**EXTRACT PROVIDED**

· · · · ·

Data is stored on disk in units called blocks. A block is the smallest unit that can be read or written between main memory and disk.
Blocks are arranged on tracks on one or more platters. Tracks are recorded on both sides of platters. Each surface is divided into many tracks
Each track is divided into arcs called sector whose size is decided at disk format time; Its size is fixed and cannot be changed.
The size of block can be set when disk is initialized as multiple of the sector size.
The same tracks at each surface make cylinder; it consists of several tracks. The number of cylinders is equal to the number of tracks.

Platter
Surface
Track
Sector
Block
Cylinder
Disk Rotation(rpm)
Disk Arm
Disk Head(R/W)

Number of Platters per Unit
- Single disk has only one platter, but typical disk derive may have 5 ~ 15 platters (10 ~ 30 surfaces)
Number of Tracks per Surface
A surface may have more than 20,000 tracks; Say, 32768, 65,536 tracks. . . etc..
Number of Bytes per Track
- A track may have more than 256 sectors; Common disks may have more than million bytes per track.
Disk Capacity = Track Size * #Tracks/Surface * #Surfaces

Disk Storage : Exercise

Consider the following disk;
- 8 platters, 16 surfaces (double sided)
- 2^16 (= 65,536) tracks per surface
- 2^8 (= 256) sectors per track
- 2^12 (= 4,096) bytes per sector

What is size of a track? Size of a surface? Capacity of the disk?
- track size = 2^12 bytes × 2^8 sectors = 2^20 bytes(= 1MB)
- surface size = 2^20 bytes × 2^16 tracks = 2^36 bytes
- disk capacity = 2^36 bytes × 2^4 surfaces = 2^40 bytes(= 1TB)
How many cylinders?
- Cylinders 개수 = Track 개수; Thus, 2^16 cylinders.
Valid block sizes? : 2,048bytes? 16,384bytes? 24,576bytes, 1.2MB?
- The block size must be a multiple of the sector size; Thus, valid block sizes are; 16,384 bytes, 24,576 bytes; What about 1.2MB? No!
If block size is chosen as 16,384bytes, how many blocks in a track?
- Each block has 4(16,384/4,096) sectors; Each track has 64(256/4) blocks.

Disk Access Time

Disk Access Time
- Time to move a block from disk to main memory.
- Seek Time(Ts) + Rotational Delay(Tr) + Transfer Time(Tt)
Seek Time (Ts)
- Time to move head from current position to correct track.

· · · · ·

**ENTRIES SHOWN**

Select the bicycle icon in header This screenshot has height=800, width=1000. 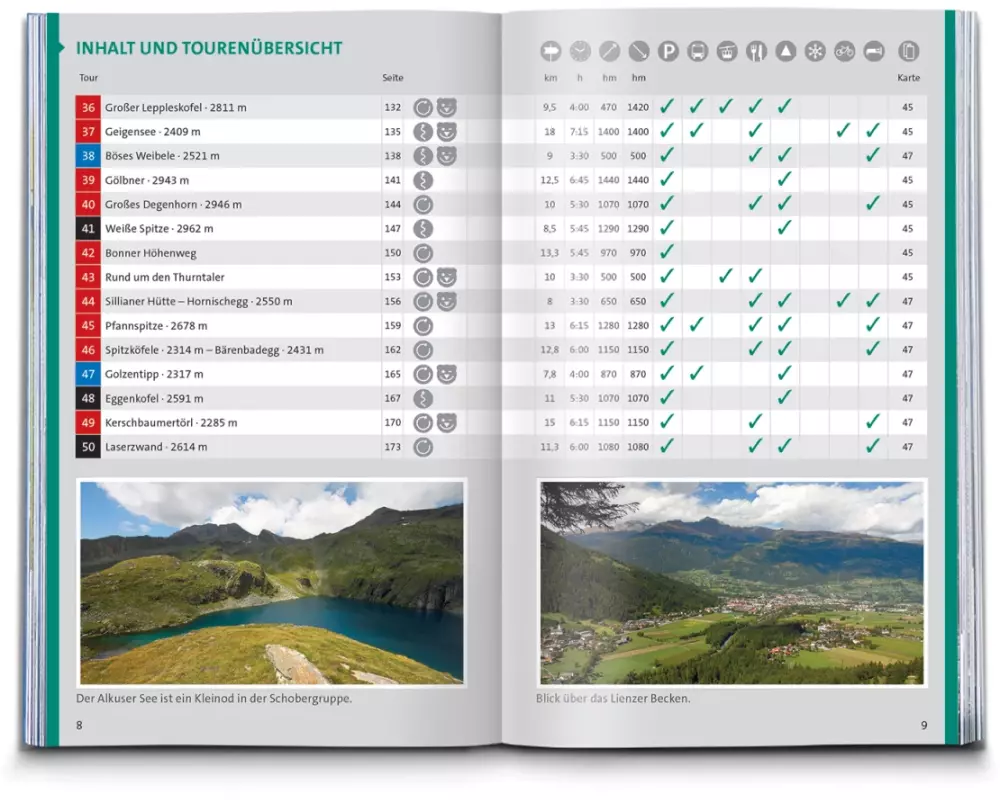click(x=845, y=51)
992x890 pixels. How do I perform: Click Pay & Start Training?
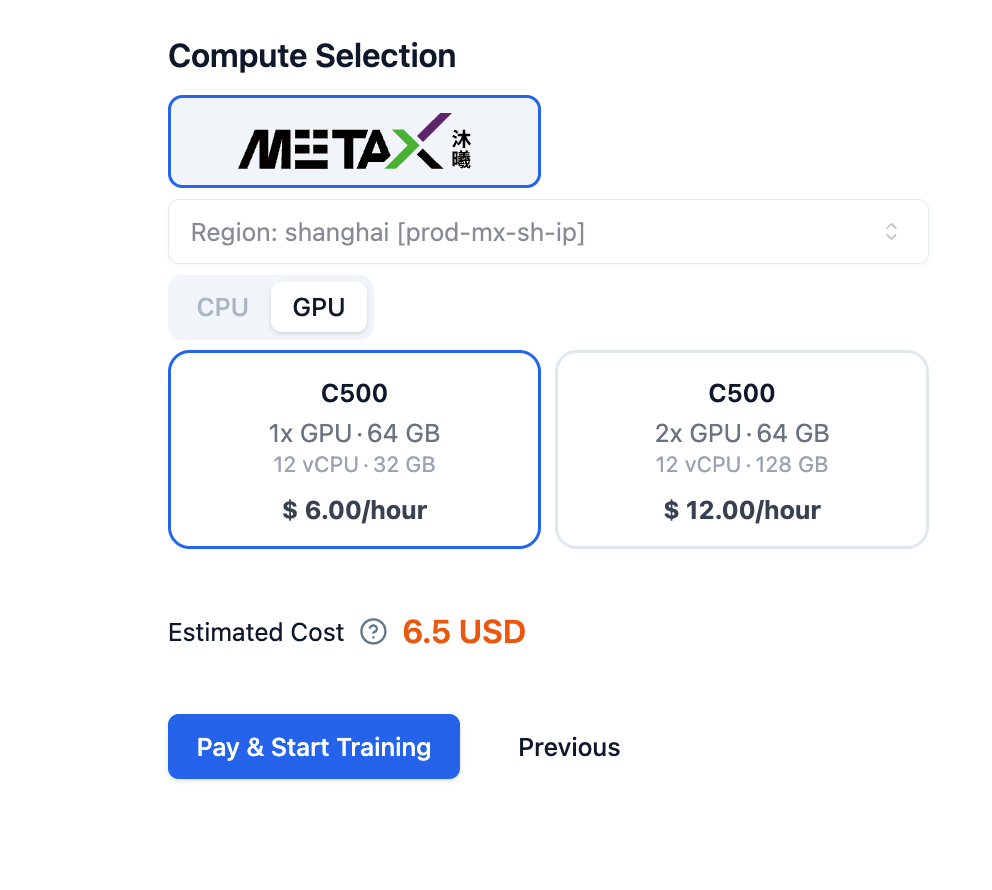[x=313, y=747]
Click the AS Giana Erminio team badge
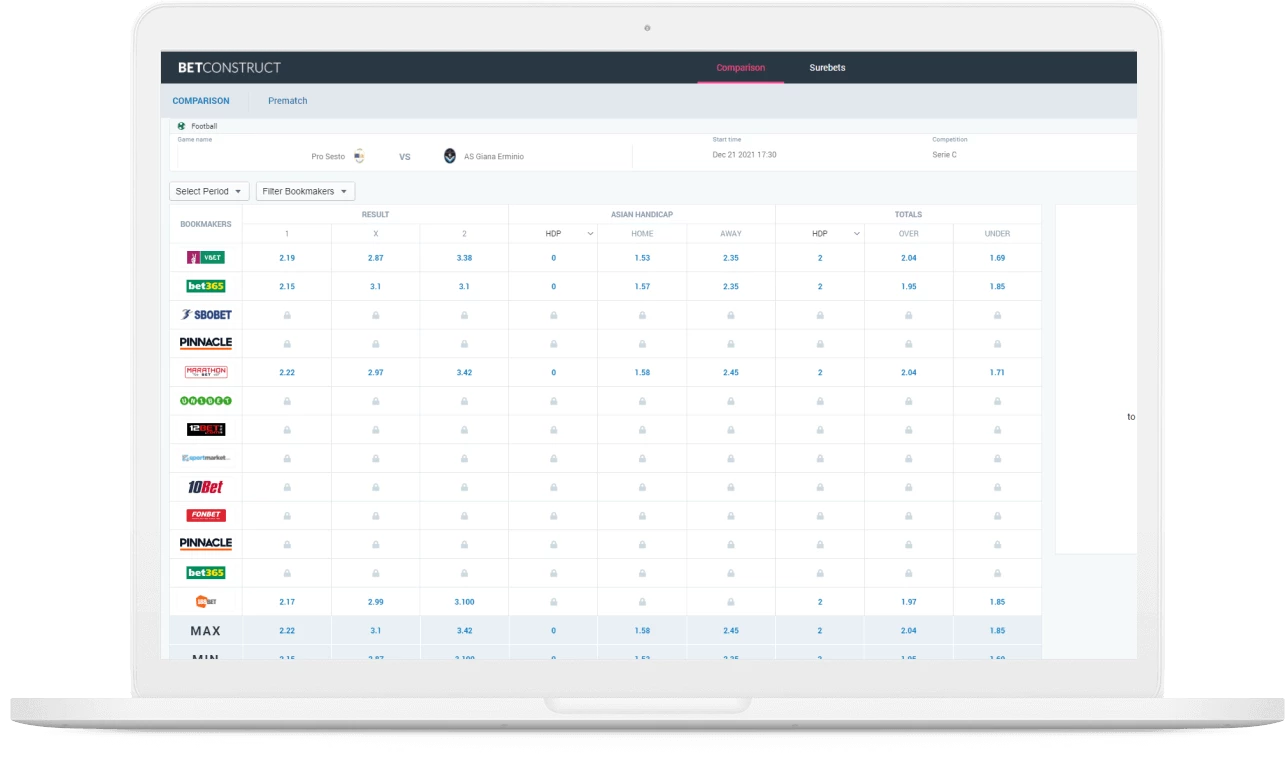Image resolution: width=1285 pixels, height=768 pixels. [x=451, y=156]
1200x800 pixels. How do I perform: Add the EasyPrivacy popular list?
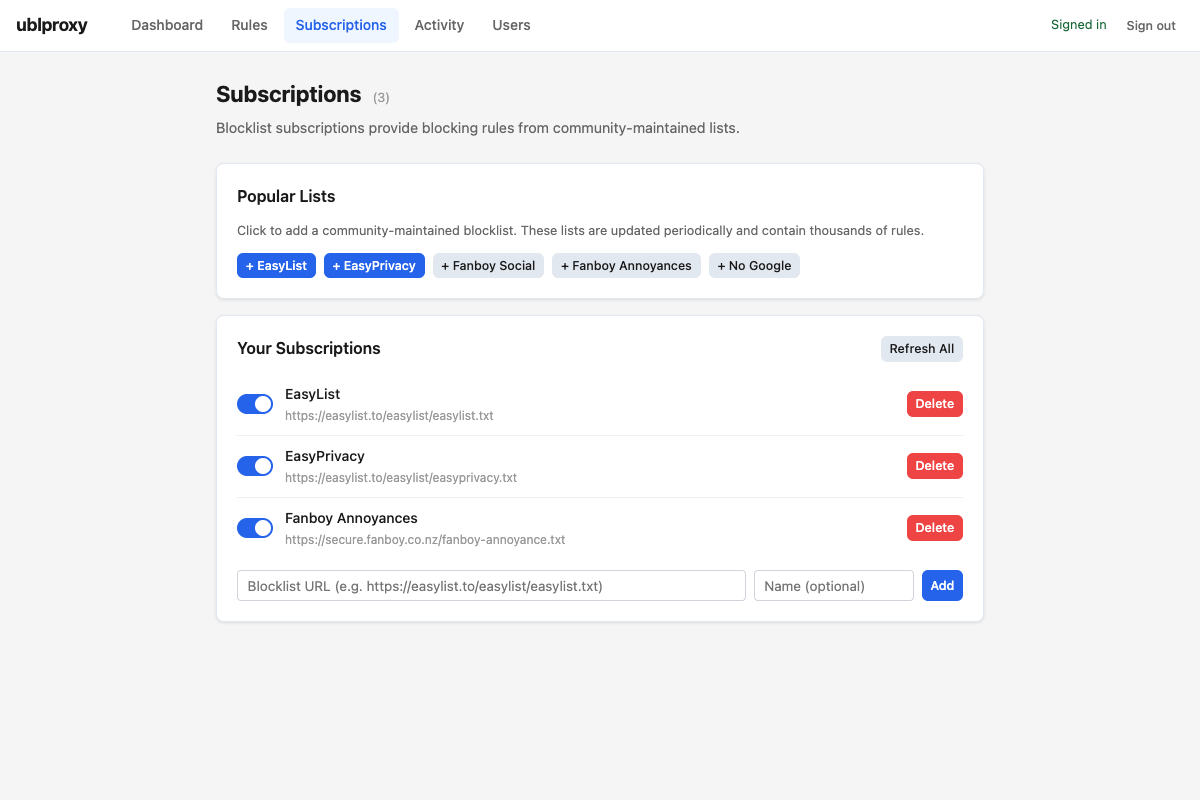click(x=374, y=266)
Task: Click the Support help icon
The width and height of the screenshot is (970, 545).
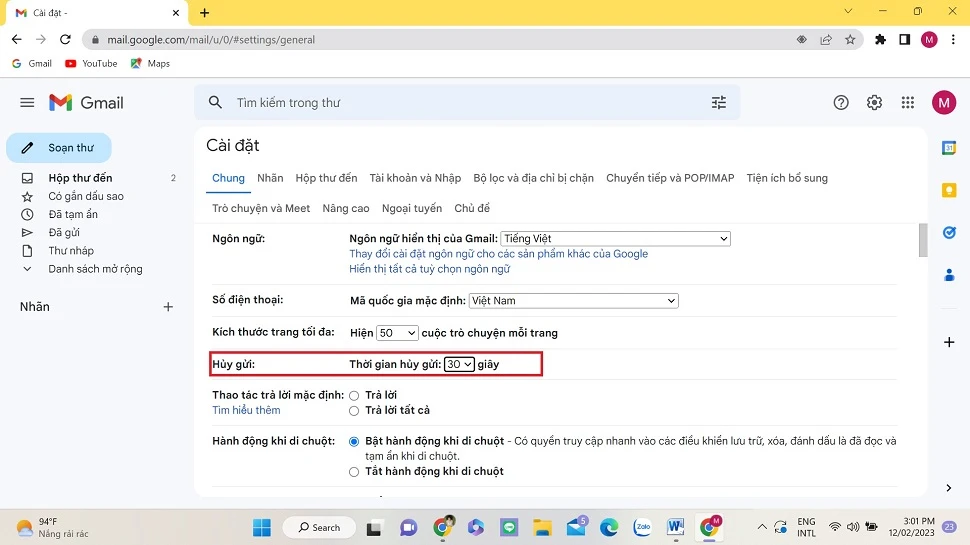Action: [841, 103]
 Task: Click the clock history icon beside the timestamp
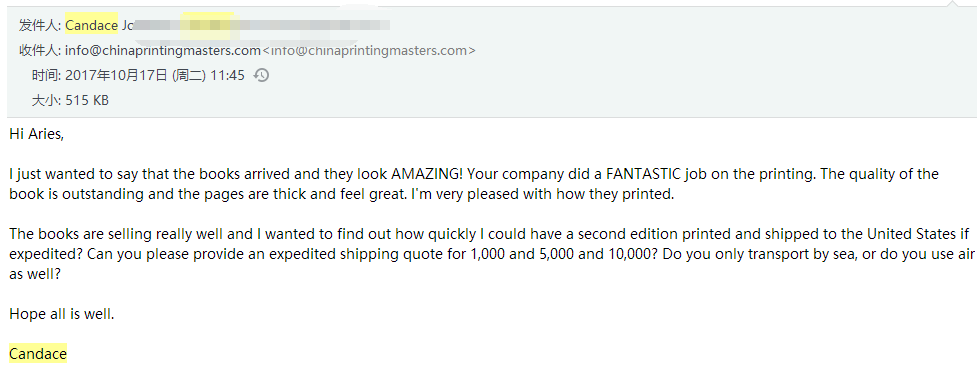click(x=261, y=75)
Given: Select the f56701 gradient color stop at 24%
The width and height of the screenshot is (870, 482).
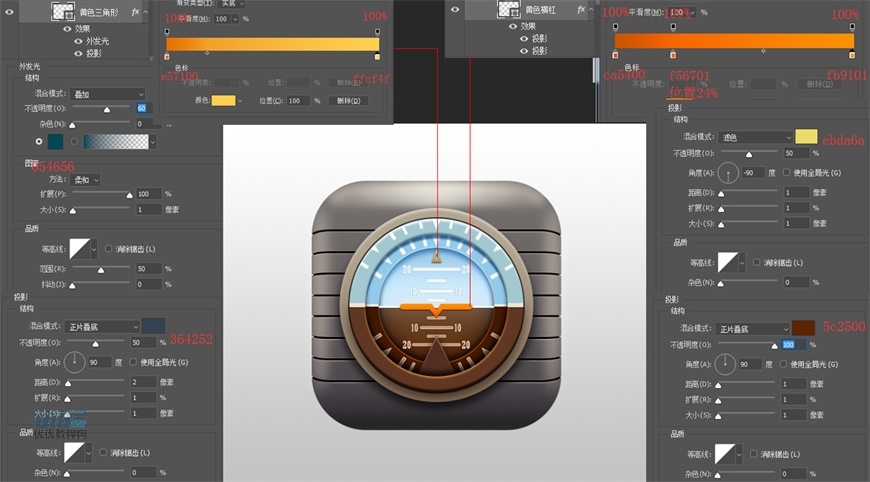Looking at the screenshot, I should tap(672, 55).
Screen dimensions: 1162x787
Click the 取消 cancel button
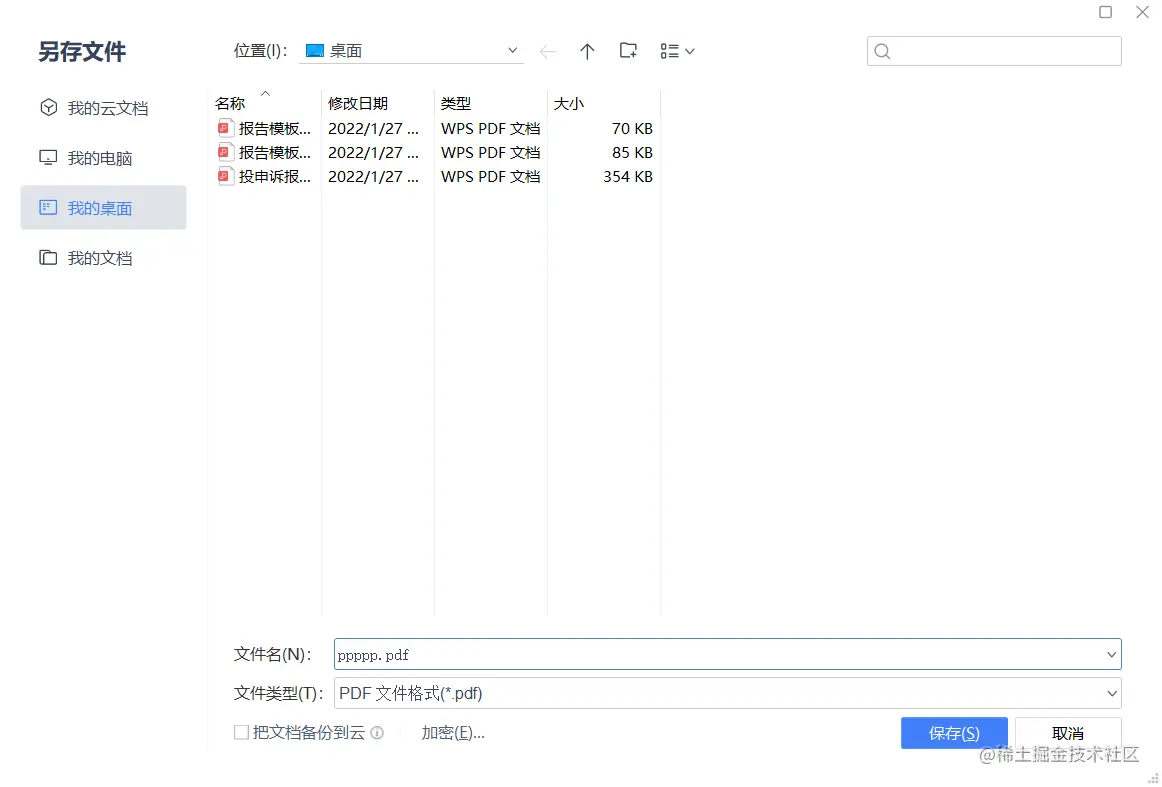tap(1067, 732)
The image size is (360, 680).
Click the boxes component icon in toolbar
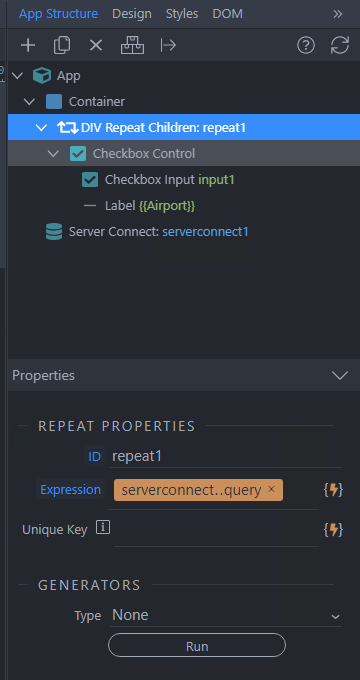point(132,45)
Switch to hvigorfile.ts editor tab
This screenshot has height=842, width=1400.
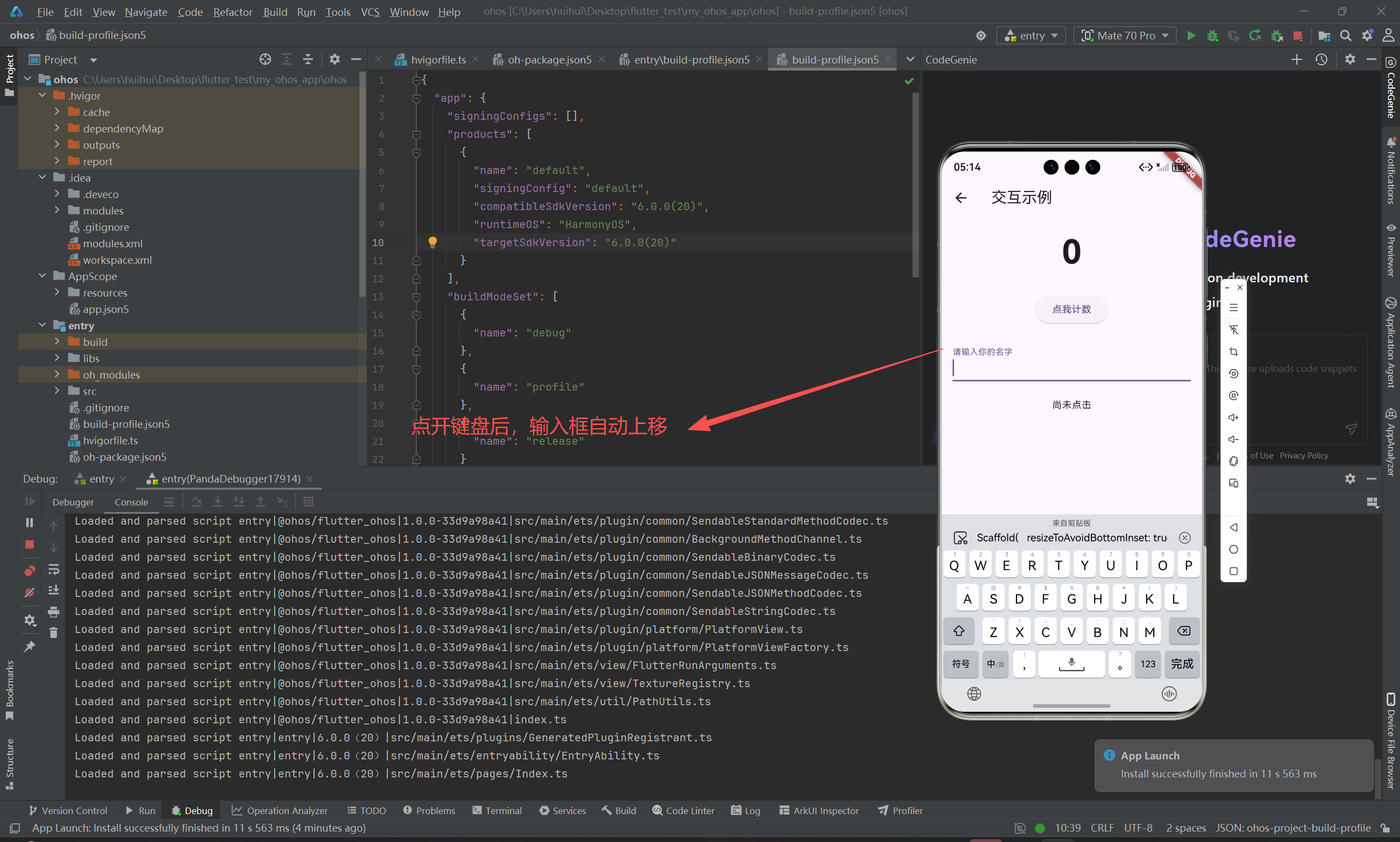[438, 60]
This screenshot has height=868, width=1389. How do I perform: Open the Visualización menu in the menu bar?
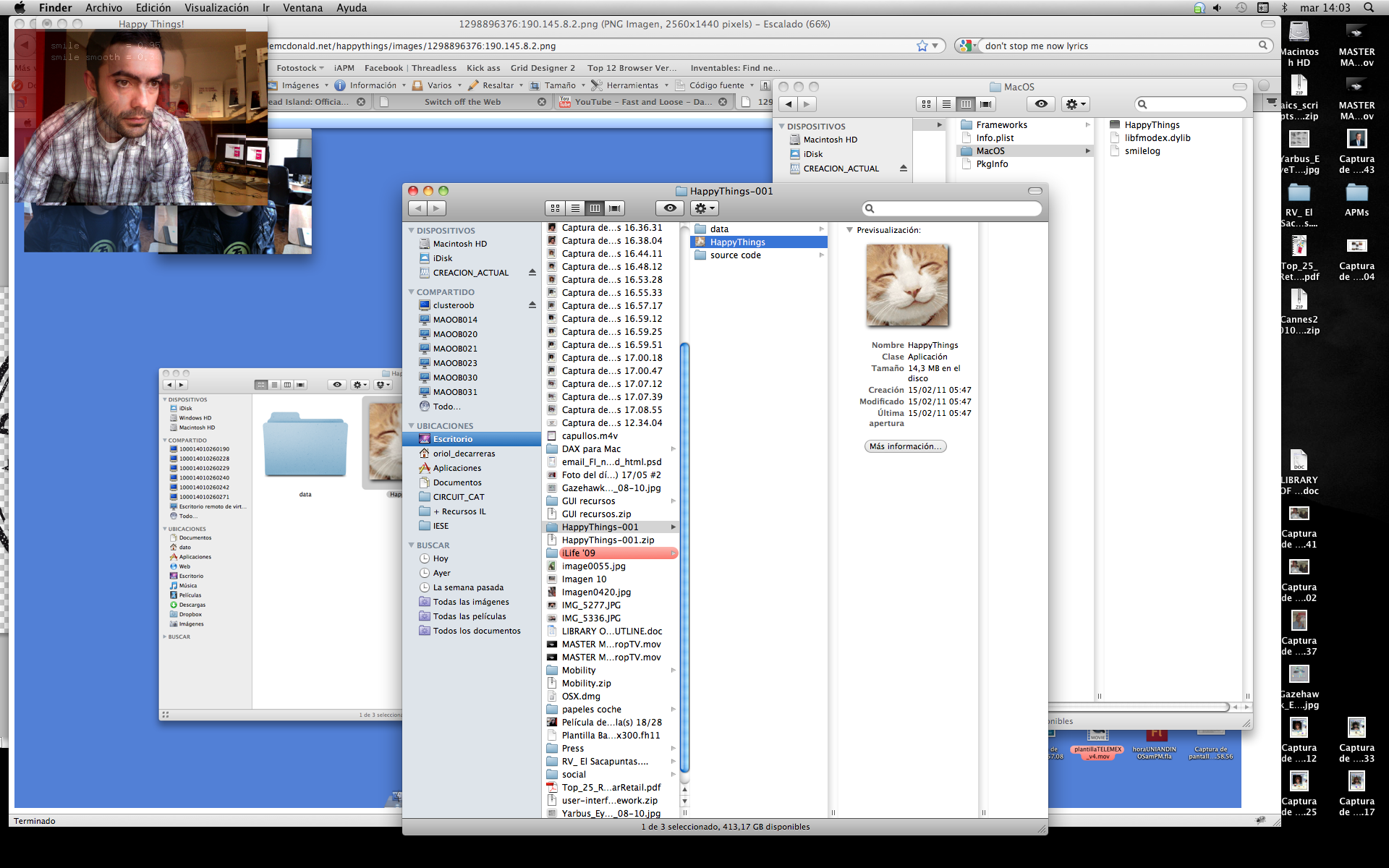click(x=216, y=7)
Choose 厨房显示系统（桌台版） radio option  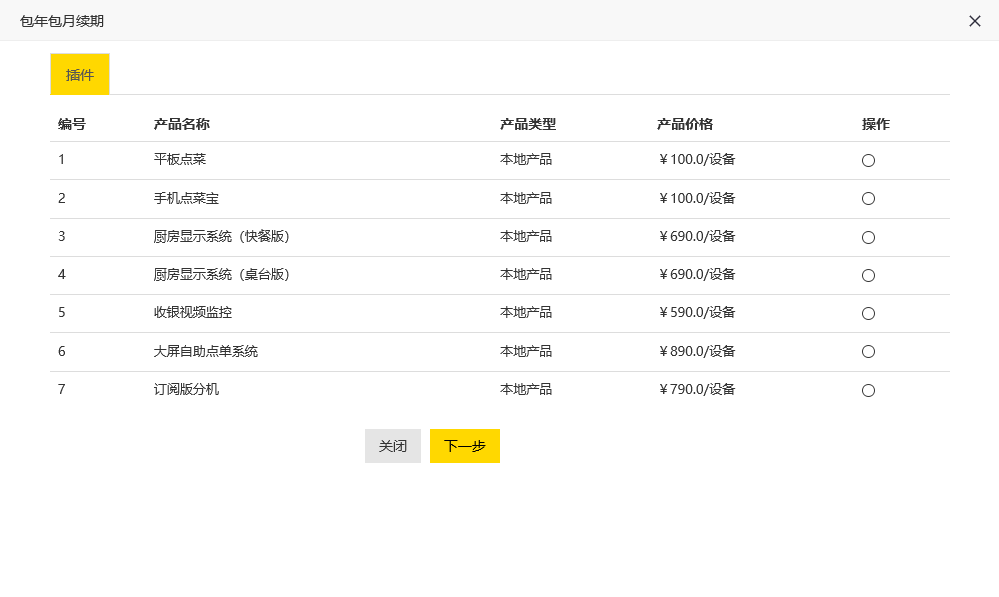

· · · · ·

**GOALS**
A: Name every part that the disk storage notes add together to get Disk Access Time.
B: Pick up the disk storage notes after their last line and write the next part.
The listing is separate material and has nothing to do with the disk storage notes.

**ANSWERS IN ORDER**
A: Seek Time (Ts), Rotational Delay (Tr), and Transfer Time (Tt)

B:
- Variable; It takes 5 ~ 30ms; Depends on the head travel distance.
- Inner/Outermost : about 1/2, Middle : 1/4, Average(Random) : 1/3

Rotational Delay (Tr)
- Time to wait for (first sector of) correct block to rotate under head.
- Average rotational delay = (1/2)*(1/rpm)
- Example; 7,200 rpm; Can rotate once per every 8.33 ms.
Transfer Time (Tt)
- Time to take (sectors of) block to rotate past the head.
- Transfer time = block size/(bulk) transfer rate
- Example; transfer rate : 163 MB/s; Can transfer 8KB block in 5.45ms.
Typically, seek time is more than half of total access time

Disk Access Time : Exercise

Consider the following disk;
- Disk rotates 7,200 rpm; Can rotate every 8.33ms.ne rot 8.3
- Disk head takes 1ms for every 4,000 cylinders traveled.
- Transfer rate = 1,630 MB/s
What is minimum, maximum, average access time to read a 16KB block?
- Minimum : No seek time; No rotational delay; Only transfer time needed; Access Time = 16KB/1,630MB = 0.1ms.
- Average :
  - Seek time = 1/3 * (65,536/4000) = 5.46ms
  - Rotational Delay = 1/2 * 8.33 = 4.17ms
  - Transfer Time = 0.1ms
  - Access Time = 5.46 + 4.17 + 0.1 = 9.73ms
- Maximum :
  - Seek time (Innermost <-> Outermost) = 65,536/4,000 = 16.38ms
  - Rotational Delay = 8.33ms
  - Transfer Time = 0.1ms
  - Access Time = 16.38 + 8.33 + 0.1 = 24.81ms

Improving Access Time : “Closest Block”

Unlike main memory, time to access a disk block varies depending upon location on disk; That means “How data is stored on disk.
Thus, relative placement of blocks on disk has major impact on DBMS performance; Key to reduce I/O cost: reduce seek time. (Note : seek time » rotational delay » transfer time)
Blocks should be placed sequentially by next on disk to minimize seek and rotational delay.
If some records are frequently accessed, then place them on
- the same (or adjacent) block(s), or
- same track, or
- same (or adjacent) cylinder(s), or
For a sequential scan, pre-fetching several blocks at a time is a great advantage.

Placing Blocks on Same Cylinder

Suppose we need to read 1,024 blocks; We use a disk with 1TB and 16 surfaces.
- (1) 1,024 blocks are placed on disk randomly;
  - Average access time for each block is 9.73ms.
  - To read all blocks, it takes about total 10 seconds (9.73 * 1024)
- (2) 1,024 blocks are be placed on one cylinder; (64 blocks per track * 16 surfaces)
  - Average seek time for each block is 5.46ms.
  - We can access them all by only one seek (5.46ms) time;
  - Then, we can read all the blocks on a cylinder in 16 rotations of the disk since there are 16 tracks.
  - 16 rotations take 16 x 8.33 = 133ms; Total access time is 138.5ms.
Using one cylinder, we can speed up by factor of about 72.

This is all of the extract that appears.